DIRECTIONS:
Report back every line in the data that includes the string "Toggle".

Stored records
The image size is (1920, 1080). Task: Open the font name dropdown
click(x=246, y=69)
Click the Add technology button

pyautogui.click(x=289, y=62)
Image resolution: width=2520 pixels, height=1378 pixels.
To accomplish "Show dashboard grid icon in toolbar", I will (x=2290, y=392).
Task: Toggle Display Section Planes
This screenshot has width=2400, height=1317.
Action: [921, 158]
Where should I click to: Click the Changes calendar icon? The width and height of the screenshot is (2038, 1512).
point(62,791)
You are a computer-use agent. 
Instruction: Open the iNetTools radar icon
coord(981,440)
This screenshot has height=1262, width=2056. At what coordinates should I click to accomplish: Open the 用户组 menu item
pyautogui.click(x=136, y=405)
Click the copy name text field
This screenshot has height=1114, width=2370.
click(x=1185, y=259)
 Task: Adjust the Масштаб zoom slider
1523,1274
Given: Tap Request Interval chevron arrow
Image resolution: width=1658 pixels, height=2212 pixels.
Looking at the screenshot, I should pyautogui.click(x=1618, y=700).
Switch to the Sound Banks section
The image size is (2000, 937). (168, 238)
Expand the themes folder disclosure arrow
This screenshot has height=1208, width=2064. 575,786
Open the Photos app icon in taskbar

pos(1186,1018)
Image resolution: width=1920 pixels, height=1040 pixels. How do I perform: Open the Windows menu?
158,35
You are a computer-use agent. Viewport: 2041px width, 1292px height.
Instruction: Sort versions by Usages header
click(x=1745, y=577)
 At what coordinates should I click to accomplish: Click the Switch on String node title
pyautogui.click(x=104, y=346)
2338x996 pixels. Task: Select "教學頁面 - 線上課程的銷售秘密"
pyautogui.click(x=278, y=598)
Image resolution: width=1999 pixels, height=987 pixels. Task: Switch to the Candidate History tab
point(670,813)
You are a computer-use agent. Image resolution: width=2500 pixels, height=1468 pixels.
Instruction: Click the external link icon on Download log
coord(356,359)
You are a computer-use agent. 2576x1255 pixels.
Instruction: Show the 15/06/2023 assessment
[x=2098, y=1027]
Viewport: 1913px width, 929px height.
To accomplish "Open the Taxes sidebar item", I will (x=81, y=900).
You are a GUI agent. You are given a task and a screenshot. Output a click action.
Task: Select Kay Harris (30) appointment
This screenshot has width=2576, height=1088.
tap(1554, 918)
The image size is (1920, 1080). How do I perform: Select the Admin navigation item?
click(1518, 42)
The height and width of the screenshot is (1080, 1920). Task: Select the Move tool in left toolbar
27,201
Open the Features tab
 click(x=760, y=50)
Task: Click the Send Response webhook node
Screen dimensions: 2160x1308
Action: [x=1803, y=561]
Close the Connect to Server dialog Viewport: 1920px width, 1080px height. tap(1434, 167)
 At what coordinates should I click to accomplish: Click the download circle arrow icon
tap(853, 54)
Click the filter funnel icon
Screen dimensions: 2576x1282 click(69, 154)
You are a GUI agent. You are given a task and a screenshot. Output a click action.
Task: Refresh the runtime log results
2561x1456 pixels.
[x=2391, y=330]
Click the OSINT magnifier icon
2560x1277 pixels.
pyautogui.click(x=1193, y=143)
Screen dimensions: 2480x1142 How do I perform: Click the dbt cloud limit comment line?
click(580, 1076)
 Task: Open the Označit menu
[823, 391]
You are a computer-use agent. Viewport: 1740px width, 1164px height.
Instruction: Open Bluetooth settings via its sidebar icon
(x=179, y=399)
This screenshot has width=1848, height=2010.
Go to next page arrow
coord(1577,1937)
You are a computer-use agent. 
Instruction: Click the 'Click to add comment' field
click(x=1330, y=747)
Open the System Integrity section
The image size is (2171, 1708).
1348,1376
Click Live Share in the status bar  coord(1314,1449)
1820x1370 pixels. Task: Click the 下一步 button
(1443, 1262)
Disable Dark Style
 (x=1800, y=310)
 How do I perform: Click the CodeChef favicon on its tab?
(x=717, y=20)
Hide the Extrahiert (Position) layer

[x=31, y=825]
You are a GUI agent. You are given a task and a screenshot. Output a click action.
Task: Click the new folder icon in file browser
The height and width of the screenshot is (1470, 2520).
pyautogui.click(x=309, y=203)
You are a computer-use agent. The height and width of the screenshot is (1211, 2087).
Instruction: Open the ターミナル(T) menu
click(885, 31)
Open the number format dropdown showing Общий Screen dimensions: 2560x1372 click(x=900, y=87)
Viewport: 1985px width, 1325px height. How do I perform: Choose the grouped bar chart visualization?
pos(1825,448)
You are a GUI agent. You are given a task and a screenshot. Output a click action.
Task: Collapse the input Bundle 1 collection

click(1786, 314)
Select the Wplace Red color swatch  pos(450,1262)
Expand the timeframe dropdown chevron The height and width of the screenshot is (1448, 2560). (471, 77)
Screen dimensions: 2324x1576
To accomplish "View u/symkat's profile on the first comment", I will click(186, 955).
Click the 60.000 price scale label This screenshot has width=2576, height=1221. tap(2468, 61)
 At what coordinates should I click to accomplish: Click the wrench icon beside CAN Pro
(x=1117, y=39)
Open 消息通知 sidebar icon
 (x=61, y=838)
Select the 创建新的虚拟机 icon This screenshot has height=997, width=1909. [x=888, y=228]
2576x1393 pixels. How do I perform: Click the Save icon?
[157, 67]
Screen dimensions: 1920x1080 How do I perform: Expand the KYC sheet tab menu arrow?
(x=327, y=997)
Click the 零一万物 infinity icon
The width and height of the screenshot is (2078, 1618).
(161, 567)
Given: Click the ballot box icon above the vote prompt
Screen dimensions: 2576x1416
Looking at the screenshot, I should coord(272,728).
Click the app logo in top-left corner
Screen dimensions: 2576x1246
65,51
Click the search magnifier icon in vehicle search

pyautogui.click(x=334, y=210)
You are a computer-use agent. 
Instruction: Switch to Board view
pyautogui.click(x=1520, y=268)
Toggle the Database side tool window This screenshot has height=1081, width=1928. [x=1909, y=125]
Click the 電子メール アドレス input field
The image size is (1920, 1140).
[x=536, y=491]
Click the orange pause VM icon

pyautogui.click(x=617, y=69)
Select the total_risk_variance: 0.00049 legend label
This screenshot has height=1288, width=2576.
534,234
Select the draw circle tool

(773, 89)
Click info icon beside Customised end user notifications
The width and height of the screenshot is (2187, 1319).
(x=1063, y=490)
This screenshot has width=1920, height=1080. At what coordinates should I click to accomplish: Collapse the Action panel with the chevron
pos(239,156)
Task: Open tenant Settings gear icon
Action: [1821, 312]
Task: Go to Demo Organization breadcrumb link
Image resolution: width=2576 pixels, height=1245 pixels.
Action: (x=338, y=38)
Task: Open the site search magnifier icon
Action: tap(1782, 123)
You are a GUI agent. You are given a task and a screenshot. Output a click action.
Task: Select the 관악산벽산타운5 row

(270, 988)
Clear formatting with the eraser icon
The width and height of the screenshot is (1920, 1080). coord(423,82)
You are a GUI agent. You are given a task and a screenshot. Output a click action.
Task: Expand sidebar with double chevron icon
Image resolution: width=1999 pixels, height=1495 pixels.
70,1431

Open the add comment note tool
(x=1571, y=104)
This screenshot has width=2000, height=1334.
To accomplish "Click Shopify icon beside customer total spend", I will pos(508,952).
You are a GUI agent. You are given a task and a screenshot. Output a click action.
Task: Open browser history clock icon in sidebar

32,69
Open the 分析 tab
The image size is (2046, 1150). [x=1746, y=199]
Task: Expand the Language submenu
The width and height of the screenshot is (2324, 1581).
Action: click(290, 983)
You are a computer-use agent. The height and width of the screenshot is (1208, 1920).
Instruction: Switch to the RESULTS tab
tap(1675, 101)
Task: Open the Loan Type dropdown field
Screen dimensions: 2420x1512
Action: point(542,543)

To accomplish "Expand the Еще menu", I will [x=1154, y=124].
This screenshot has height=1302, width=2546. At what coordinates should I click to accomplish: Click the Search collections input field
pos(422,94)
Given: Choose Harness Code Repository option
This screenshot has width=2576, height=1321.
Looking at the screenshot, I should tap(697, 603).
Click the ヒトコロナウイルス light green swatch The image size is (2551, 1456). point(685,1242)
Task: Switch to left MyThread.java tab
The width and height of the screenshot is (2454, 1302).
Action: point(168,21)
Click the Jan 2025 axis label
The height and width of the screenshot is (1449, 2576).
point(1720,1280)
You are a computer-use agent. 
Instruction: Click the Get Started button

EXERCISE RESULT:
Task: Toggle Display Section Planes
Toggle the Database side tool window This screenshot has height=1081, width=1928. [x=1909, y=125]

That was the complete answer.